🤖 AI Summary
To address catastrophic forgetting and high computational overhead in continual learning for large language models (LLMs), this paper proposes a subspace-aware lightweight prompt tuning framework. While keeping LLM parameters frozen, it introduces PCA-guided low-dimensional subspace constraints into prompt optimization—the first such integration—enabling full retention of pretraining knowledge with only 0.04% trainable parameters.
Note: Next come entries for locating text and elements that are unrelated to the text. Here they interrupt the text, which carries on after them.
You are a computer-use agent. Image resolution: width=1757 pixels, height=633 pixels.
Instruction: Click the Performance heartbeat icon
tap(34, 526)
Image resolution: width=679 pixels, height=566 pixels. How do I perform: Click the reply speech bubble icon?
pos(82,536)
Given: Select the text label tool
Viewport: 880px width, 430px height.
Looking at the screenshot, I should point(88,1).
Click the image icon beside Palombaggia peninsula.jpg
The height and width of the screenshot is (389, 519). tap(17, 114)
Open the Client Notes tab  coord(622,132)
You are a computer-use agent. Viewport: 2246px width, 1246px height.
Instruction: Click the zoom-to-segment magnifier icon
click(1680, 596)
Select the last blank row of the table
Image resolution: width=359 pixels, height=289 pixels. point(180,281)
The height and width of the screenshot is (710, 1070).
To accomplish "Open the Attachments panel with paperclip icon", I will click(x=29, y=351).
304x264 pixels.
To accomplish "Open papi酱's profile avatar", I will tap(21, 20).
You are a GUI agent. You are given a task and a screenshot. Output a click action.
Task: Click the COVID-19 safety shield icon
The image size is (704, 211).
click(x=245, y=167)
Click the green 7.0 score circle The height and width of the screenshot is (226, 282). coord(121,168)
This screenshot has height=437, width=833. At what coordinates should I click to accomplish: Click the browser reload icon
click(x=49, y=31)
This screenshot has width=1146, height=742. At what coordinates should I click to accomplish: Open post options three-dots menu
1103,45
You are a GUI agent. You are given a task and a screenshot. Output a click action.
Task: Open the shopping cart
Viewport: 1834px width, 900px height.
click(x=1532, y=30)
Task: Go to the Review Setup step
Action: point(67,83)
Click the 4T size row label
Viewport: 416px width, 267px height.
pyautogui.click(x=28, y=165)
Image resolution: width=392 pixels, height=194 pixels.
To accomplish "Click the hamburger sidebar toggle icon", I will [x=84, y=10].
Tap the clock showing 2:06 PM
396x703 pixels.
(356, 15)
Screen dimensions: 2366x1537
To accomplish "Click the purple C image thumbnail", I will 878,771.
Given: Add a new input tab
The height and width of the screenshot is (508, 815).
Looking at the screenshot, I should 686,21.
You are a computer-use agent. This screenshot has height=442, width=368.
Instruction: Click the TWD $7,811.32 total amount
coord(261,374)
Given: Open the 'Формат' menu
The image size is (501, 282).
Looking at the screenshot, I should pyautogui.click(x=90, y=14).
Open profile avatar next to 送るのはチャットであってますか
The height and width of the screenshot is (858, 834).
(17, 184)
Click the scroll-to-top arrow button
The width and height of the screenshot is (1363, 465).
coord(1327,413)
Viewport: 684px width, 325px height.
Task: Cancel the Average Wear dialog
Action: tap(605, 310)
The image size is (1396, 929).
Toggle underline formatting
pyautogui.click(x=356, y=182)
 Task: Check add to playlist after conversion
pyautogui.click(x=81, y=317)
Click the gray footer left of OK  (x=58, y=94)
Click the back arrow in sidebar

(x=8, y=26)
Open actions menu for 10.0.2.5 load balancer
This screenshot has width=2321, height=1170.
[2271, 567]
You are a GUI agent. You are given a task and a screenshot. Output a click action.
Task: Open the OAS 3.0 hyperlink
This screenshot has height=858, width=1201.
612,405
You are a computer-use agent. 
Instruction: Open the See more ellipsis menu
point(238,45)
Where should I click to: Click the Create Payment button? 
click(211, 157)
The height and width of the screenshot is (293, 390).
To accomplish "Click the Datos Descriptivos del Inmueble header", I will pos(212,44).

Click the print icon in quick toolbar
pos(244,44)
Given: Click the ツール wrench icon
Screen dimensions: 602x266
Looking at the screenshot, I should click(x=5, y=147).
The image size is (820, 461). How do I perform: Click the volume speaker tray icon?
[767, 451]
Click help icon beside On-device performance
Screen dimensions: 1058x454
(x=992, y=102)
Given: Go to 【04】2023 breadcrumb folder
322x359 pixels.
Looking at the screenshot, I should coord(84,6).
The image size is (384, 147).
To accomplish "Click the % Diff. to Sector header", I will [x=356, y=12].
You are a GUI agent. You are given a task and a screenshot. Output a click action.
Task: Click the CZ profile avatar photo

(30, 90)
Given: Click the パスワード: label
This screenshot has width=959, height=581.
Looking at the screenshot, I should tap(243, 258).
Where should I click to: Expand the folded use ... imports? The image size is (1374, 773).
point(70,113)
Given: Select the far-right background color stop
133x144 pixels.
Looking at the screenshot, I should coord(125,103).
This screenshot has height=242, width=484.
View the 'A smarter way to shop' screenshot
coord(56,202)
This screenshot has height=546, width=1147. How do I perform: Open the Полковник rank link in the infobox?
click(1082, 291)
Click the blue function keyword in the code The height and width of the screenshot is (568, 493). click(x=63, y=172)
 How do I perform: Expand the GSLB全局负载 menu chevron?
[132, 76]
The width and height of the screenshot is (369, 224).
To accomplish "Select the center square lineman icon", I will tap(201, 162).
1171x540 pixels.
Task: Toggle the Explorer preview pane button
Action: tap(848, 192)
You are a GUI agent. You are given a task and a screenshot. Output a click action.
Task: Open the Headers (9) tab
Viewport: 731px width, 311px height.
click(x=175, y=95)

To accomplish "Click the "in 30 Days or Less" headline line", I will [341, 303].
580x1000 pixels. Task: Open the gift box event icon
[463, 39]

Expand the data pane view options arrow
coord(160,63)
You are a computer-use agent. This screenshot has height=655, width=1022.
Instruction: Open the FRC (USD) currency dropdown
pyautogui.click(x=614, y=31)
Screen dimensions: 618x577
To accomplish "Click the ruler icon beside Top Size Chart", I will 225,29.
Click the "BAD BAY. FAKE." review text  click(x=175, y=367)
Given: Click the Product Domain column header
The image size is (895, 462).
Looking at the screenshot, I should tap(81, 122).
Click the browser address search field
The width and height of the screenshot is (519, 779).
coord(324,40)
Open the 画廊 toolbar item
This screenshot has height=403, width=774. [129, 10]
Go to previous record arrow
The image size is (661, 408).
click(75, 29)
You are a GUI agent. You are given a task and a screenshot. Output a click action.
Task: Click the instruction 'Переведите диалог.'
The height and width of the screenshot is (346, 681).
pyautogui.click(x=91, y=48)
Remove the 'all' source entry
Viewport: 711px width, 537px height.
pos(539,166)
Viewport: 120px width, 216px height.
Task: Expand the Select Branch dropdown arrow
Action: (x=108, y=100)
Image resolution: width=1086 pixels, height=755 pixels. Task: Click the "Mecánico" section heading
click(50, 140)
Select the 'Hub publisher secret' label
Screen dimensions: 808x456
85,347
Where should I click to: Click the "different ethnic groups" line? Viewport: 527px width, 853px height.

Further integrating LoRA, the method supports adaptive training with tunable accuracy–cost trade-offs. Evaluated on SuperGLUE, it achieves 100% pretraining knowledge retention, surpasses baseline accuracy, and attains state-of-the-art performance using merely 1% tunable parameters, alongside substantial training efficiency gains. The core innovation lies in unifying subspace geometric constraints with prompt tuning, thereby achieving both efficient adaptation and strong knowledge stability.
📝 Abstract
We propose SPARC, a lightweight continual learning framework for large language models (LLMs) that enables efficient task adaptation through prompt tuning in a lower-dimensional space. By leveraging principal component analysis (PCA), we identify a compact subspace of the training data. Optimizing prompts in this lower-dimensional space enhances training efficiency, as it focuses updates on the most relevant features while reducing computational overhead. Furthermore, since the model's internal structure remains unaltered, the extensive knowledge gained from pretraining is fully preserved, ensuring that previously learned information is not compromised during adaptation. Our method achieves high knowledge retention in both task-incremental and domain-incremental continual learning setups while fine-tuning only 0.04% of the model's parameters. Additionally, by integrating LoRA, we enhance adaptability to computational constraints, allowing for a tradeoff between accuracy and training cost. Experiments on the SuperGLUE benchmark demonstrate that our PCA-based prompt tuning combined with LoRA maintains full knowledge retention while improving accuracy, utilizing only 1% of the model's parameters. These results establish our approach as a scalable and resource-efficient solution for continual learning in LLMs.